MR tracks effects of herbal treatment for prostate cancer

As more prostate cancer patients turn to the dietary supplement PC-SPES, the herbal therapy is beginning to have implications for medical imaging. An international group hailing from California, New York, and Hannover, Germany studied the supplement's effects on prostate cancer using MRI and MR spectroscopy imaging (MRSI).

PC-SPES has been in use in the U.S. for some time, and more European patients are gaining access to the product by ordering it over the Internet, said Dr. Antje Wefer in a presentation at the 2001 European Congress of Radiology in Vienna. Wefer is from the Medizinische Hochschule in Hannover. Her co-researchers were based at the University of California, San Francisco and the Memorial Sloan-Kettering Cancer Center in New York City.

"Lab analysis of PC-SPES revealed estrogenic compounds, and the mechanism of this supplement is not well known," Wefer said. "The metabolic and morphologic effects of PC-SPES therapy have not been described."

PC-SPES is composed of eight different herbs: chrysanthemum, isatis, licorice, ganoderma lucidum, panax pseudo-g, rabdosia rubescens, saw palmetto, and scutellaria. It is particularly well tolerated among patients with androgen-independent prostate cancer who have limited treatment options (Urology, January 2001, Vol.57:1, pp.122-126).

Fifteen patients taking PC-SPES were included in this retrospective study. The mean duration of the herbal therapy was 7.3 months, and the average dose was 5.2 capsules daily. All patients underwent endorectal MRI and MR spectroscopy. MR exams were done on a 1.5-tesla Signa Horizon scanner (GE Medical Systems, Waukesha, WI). Axial T1-weighted and T2-weighted spin-echo images were obtained. MRSI point-resolved spectroscopy (PRESS) was also performed.

Regions of cancer within the peripheral zone were identified based on low signal intensity on T2-weighted images, and were then compared with changes in serum prostate-specific antigen (PSA) levels.

Abnormal metabolism was defined on MRSI as choline + creatine/citrate ratio >2 standard deviations above population norms. Atrophy was diagnosed if on MRSI choline and citrate signal-to-noise ratios were less than 5.

According to the results, both modalities detected areas of healthy peripheral zone tissue in 13 of 15 patients. Although a significant decrease in PSA (p=0.004) was observed among all patients, MRSI still found regions of cancer. Atrophy was found in 6 patients. Finally, there was no significant correlation between MRI and MRSI findings, PC-SPES duration, dosage, and PSA levels, Wefer said.

While these imaging techniques can track the effects of PC-SPES on prostate cancer, there is a need for prospective studies with both standardized PC-SPES therapy and dosage, Wefer said. The herbal supplement is gaining ground as a viable treatment option for these patients.

Researchers from the Lank Center for Genitourinary Oncology in Boston wrote in the Urology study that "PC-SPES is a well-tolerated and active treatment…toxicity was mild and included tenderness, nausea, and diarrhea." The overall decline in the PSA of these patients was 40%.
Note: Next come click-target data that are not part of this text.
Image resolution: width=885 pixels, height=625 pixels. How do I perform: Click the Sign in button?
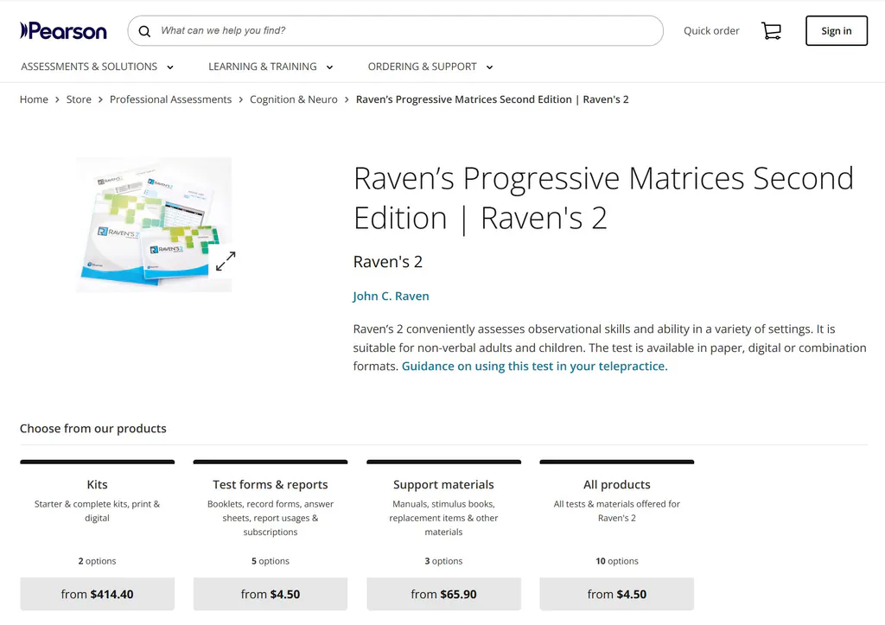coord(836,30)
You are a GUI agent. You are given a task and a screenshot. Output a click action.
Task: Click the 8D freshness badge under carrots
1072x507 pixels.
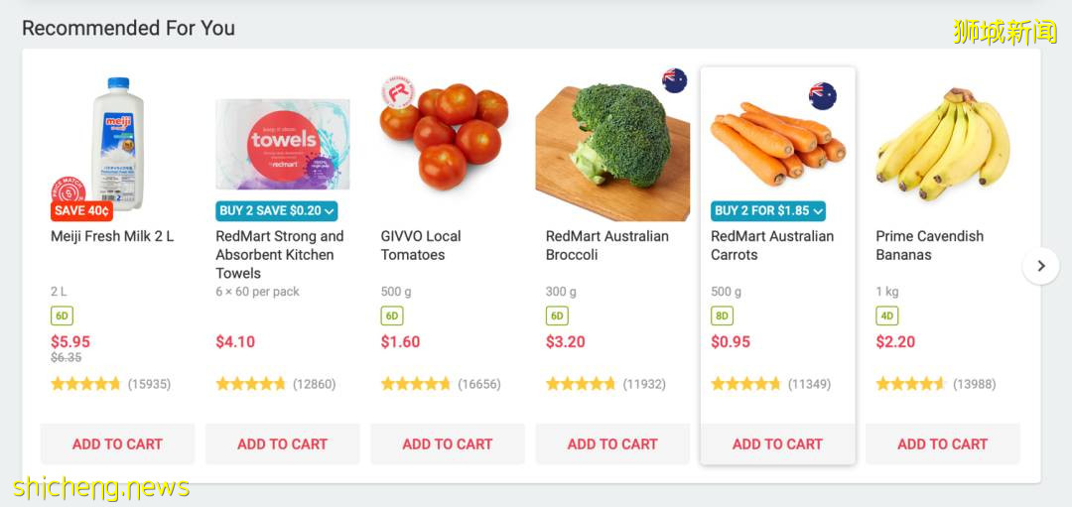[723, 317]
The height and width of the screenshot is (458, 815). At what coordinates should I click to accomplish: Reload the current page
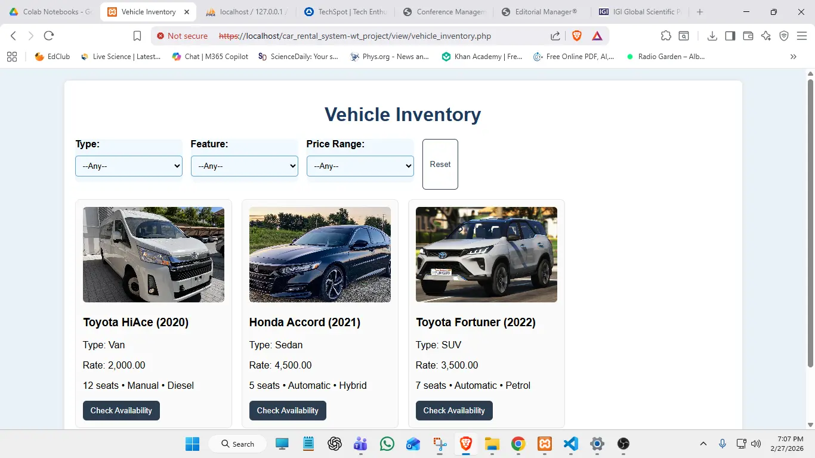(x=49, y=36)
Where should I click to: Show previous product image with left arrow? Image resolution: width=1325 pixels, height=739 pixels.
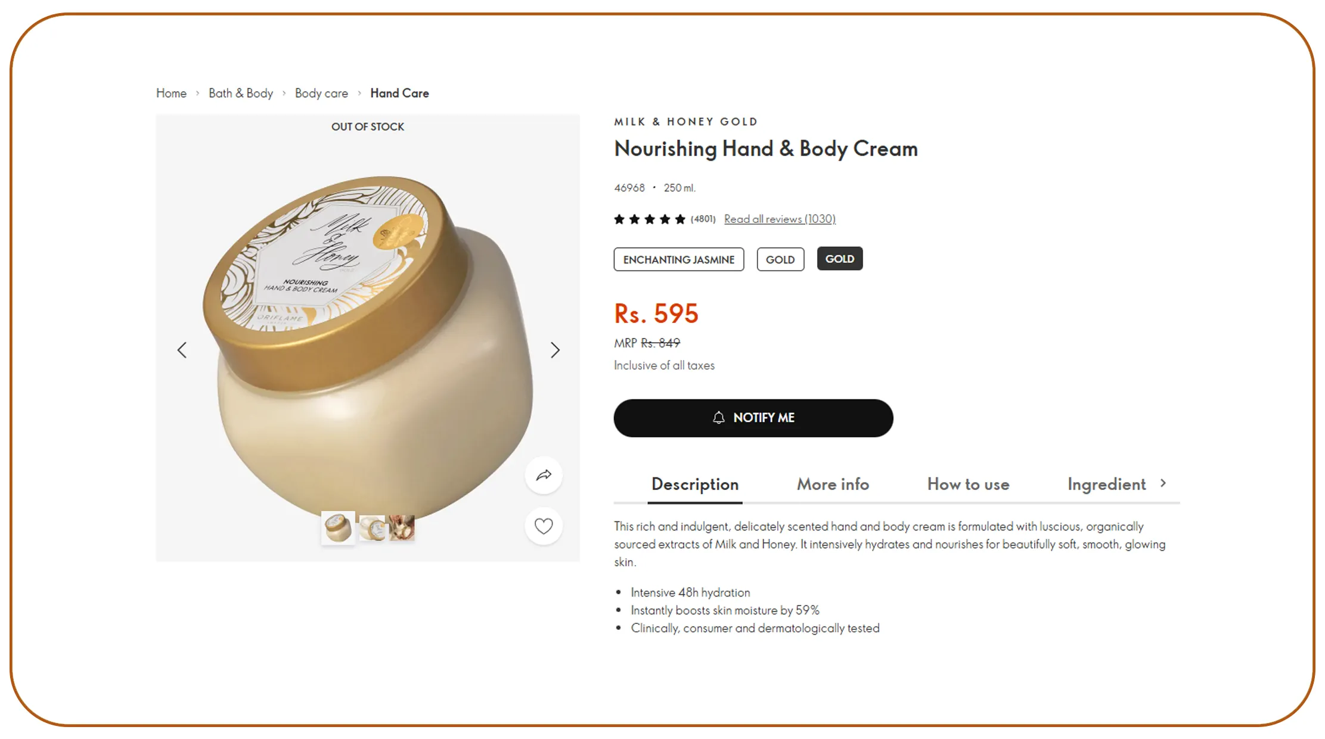tap(182, 350)
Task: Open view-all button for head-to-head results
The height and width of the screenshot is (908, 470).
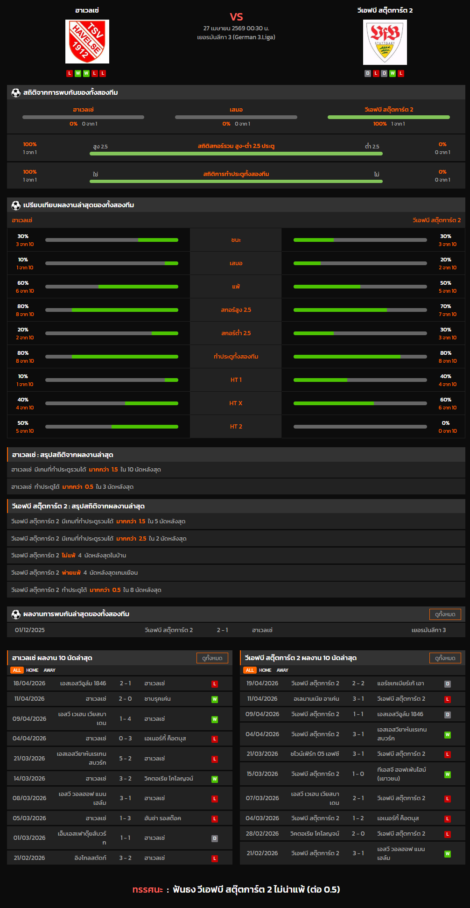Action: pos(445,614)
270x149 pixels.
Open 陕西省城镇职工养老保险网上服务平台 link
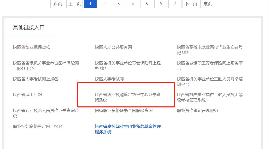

In a separate study, doctors from the Squier Urological Clinic at Columbia-Presbyterian Medical Center in New York City reported that in one case study, "PC-SPES extract decreased the PSA value from an initial value of 100 ng/mL to 24 ng/mL after 1 year and 4 months of treatment PC-SPES has shown a strong estrogenic in vivo activity as an alternative tool in the management of prostate cancer" (Journal of Alternative Complementary Medicine, October 2000, Vol.6:5, pp.449-451).